### Material for this task:

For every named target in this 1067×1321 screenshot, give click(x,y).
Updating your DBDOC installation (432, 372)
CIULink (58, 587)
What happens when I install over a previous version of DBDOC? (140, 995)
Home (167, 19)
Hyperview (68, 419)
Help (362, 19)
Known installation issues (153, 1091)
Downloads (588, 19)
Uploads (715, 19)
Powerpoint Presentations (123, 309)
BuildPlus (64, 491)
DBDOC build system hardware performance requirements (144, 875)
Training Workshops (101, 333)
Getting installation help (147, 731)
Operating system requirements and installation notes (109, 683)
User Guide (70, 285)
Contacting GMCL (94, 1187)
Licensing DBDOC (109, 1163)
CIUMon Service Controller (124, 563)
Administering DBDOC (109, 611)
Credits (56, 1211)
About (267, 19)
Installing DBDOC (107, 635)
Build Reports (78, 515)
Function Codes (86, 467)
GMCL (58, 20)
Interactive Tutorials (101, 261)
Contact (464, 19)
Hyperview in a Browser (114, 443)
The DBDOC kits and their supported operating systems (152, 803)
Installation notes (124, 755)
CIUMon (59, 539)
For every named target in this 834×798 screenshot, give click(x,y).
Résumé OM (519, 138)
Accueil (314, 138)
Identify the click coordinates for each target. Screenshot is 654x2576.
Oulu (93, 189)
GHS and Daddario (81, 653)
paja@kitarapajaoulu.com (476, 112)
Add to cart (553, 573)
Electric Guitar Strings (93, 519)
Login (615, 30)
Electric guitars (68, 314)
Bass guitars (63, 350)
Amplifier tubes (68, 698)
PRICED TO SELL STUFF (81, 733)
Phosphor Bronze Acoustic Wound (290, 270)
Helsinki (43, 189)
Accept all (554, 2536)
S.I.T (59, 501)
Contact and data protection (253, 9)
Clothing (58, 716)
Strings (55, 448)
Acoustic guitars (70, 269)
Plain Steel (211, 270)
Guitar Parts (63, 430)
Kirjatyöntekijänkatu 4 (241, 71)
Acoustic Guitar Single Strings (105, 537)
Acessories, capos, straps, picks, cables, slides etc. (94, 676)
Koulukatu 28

### Task requirements:
Give back all of the material above, line for line and without changing anything.

### Written response:
For every named target in this 1067×1321 screenshot, give click(x,y).
Updating your DBDOC installation (432, 372)
CIULink (58, 587)
What happens when I install over a previous version of DBDOC? (140, 995)
Home (167, 19)
Hyperview (68, 419)
Help (362, 19)
Known installation issues (153, 1091)
Downloads (588, 19)
Uploads (715, 19)
Powerpoint Presentations (123, 309)
BuildPlus (64, 491)
DBDOC build system hardware performance requirements (144, 875)
Training Workshops (101, 333)
Getting installation help (147, 731)
Operating system requirements and installation notes (109, 683)
User Guide (70, 285)
Contacting GMCL (94, 1187)
Licensing DBDOC (109, 1163)
CIUMon Service Controller (124, 563)
Administering DBDOC (109, 611)
Credits (56, 1211)
About (267, 19)
Installing DBDOC (107, 635)
Build Reports (78, 515)
Function Codes (86, 467)
GMCL (58, 20)
Interactive Tutorials (101, 261)
Contact (464, 19)
Hyperview in a Browser (114, 443)
The DBDOC kits and their supported operating systems (152, 803)
Installation notes (124, 755)
CIUMon (59, 539)
For every named target in this 834×798 screenshot, give click(x,y).
Résumé OM (519, 138)
Accueil (314, 138)
Identify the click coordinates for each target. Screenshot is 654x2576.
Oulu (93, 189)
GHS and Daddario (81, 653)
paja@kitarapajaoulu.com (476, 112)
Add to cart (553, 573)
Electric Guitar Strings (93, 519)
Login (615, 30)
Electric guitars (68, 314)
Bass guitars (63, 350)
Amplifier tubes (68, 698)
PRICED TO SELL STUFF (81, 733)
Phosphor Bronze Acoustic Wound (290, 270)
Helsinki (43, 189)
Accept all (554, 2536)
S.I.T (59, 501)
Contact and data protection (253, 9)
Clothing (58, 716)
Strings (55, 448)
Acoustic guitars (70, 269)
Plain Steel (211, 270)
Guitar Parts (63, 430)
Kirjatyöntekijänkatu 4 (241, 71)
Acoustic Guitar Single Strings (105, 537)
Acessories, capos, straps, picks, cables, slides etc. (94, 676)
Koulukatu 28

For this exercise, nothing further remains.